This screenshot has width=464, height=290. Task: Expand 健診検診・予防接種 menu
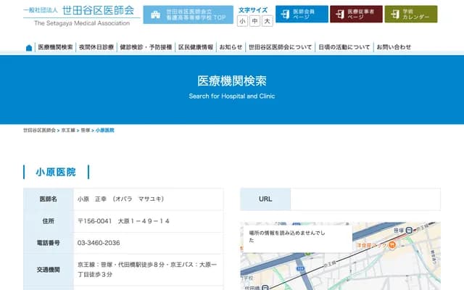coord(146,47)
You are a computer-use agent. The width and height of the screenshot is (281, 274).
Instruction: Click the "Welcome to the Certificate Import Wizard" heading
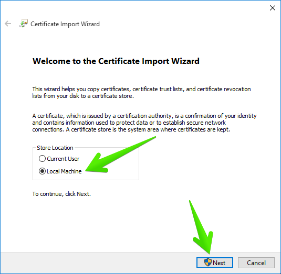coord(116,61)
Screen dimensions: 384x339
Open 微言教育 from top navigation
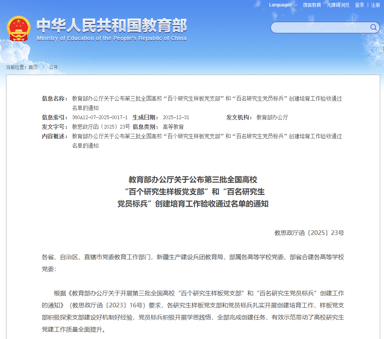(x=312, y=5)
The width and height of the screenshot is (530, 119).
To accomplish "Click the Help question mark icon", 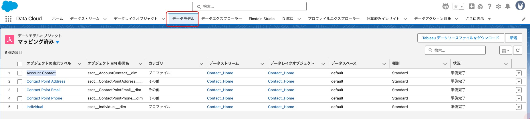I will coord(489,6).
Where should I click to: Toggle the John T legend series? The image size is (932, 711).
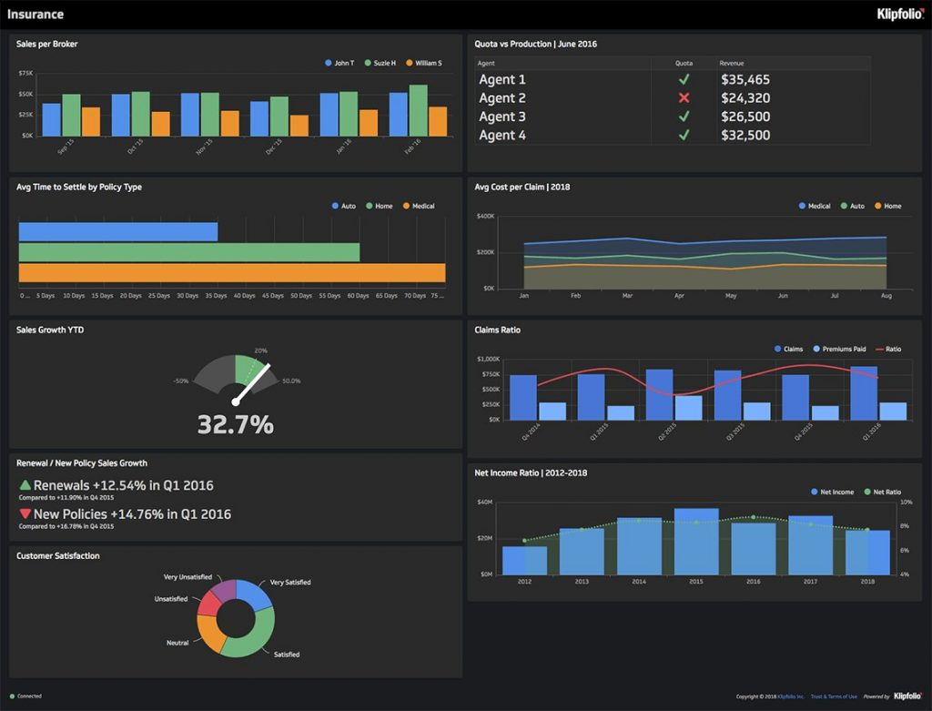(x=339, y=64)
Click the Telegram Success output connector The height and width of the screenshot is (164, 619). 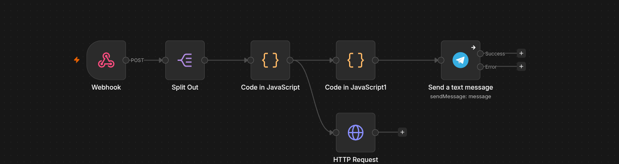[480, 53]
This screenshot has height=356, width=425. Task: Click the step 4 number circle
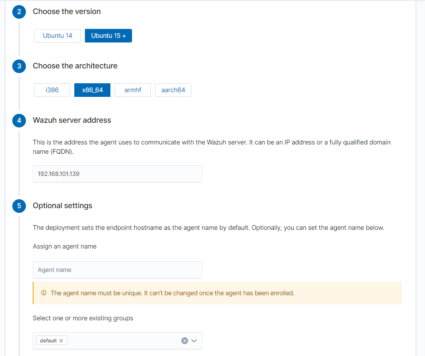19,121
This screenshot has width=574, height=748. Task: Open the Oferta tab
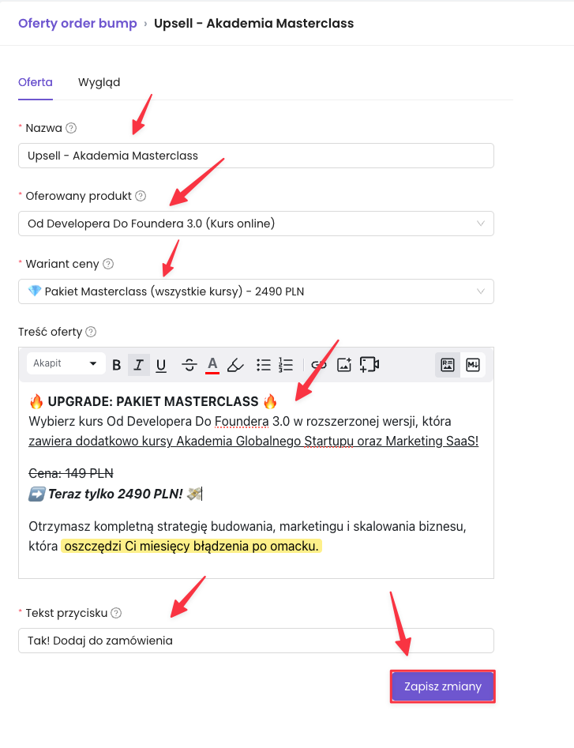click(36, 82)
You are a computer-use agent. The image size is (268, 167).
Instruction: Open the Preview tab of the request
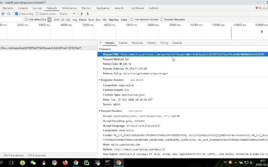123,43
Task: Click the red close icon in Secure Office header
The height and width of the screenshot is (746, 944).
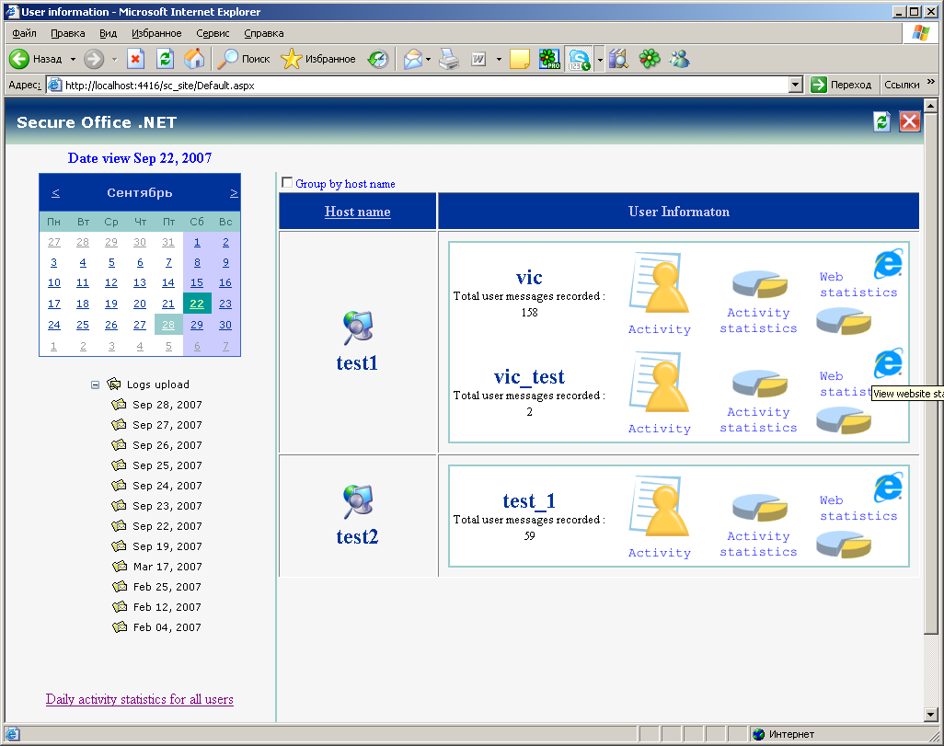Action: click(909, 121)
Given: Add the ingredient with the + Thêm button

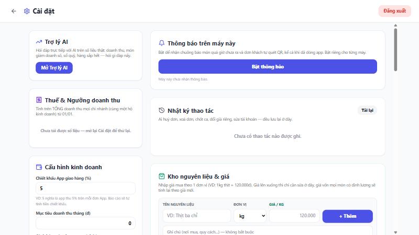Looking at the screenshot, I should pyautogui.click(x=347, y=216).
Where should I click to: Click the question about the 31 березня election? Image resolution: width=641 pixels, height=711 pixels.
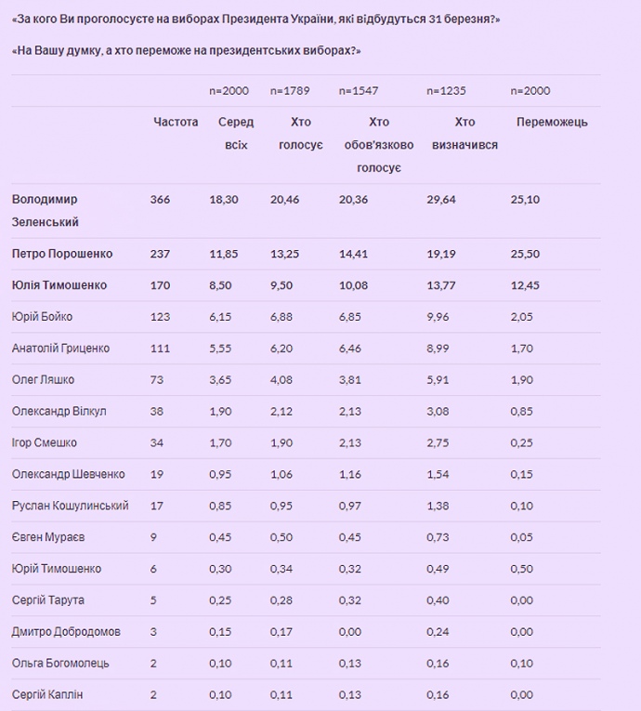(256, 20)
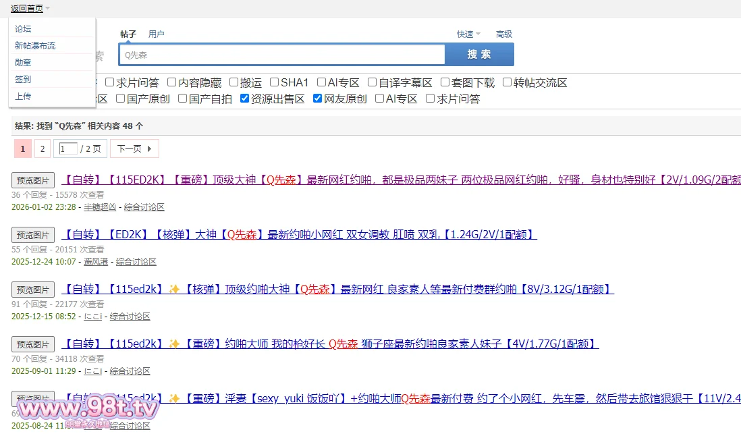The height and width of the screenshot is (434, 741).
Task: Uncheck the 资源出售区 checkbox
Action: pyautogui.click(x=245, y=99)
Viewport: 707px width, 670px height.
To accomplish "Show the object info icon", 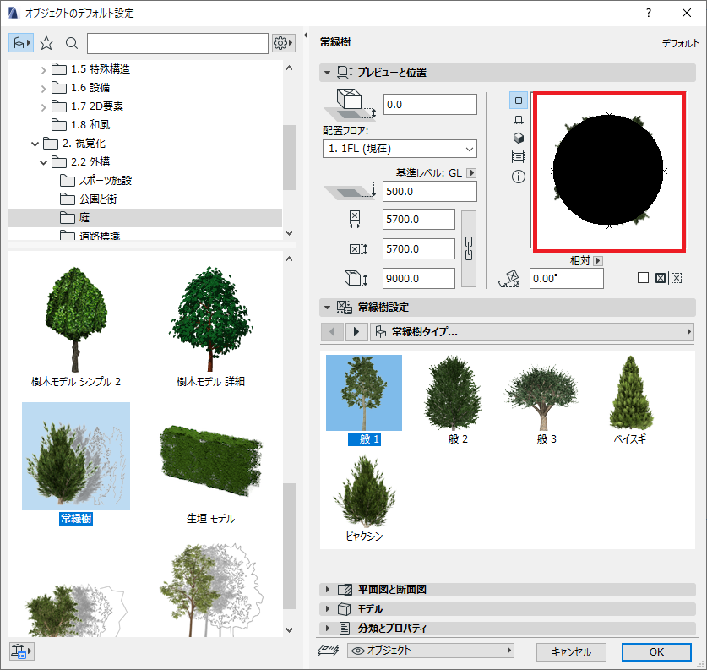I will pos(519,177).
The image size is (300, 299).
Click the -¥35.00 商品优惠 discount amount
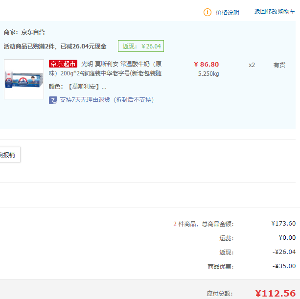283,266
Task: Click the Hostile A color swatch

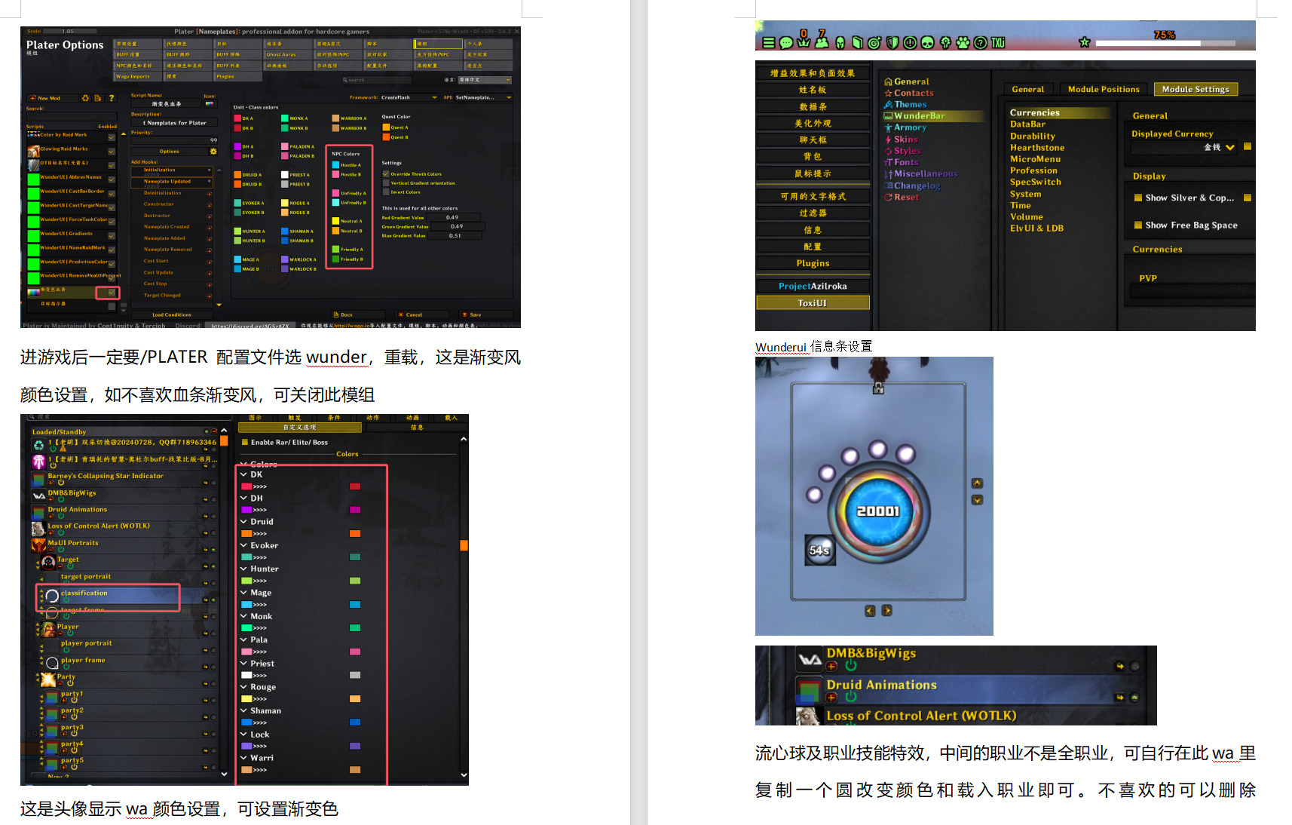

○ ○ ○ ○ ○

# [Task details]
Restate the data word for word from its first line through the line with "The width and height of the screenshot is (530, 119).", leaving out any picture along the way.

# [Answer to the exercise]
This screenshot has width=464, height=290. Task: Expand 健診検診・予防接種 menu
coord(146,47)
You are a computer-use agent. The width and height of the screenshot is (281, 274).
Instruction: Click the "Welcome to the Certificate Import Wizard" heading
coord(116,61)
Screen dimensions: 384x339
Open 微言教育 from top navigation
(x=312, y=5)
The width and height of the screenshot is (530, 119).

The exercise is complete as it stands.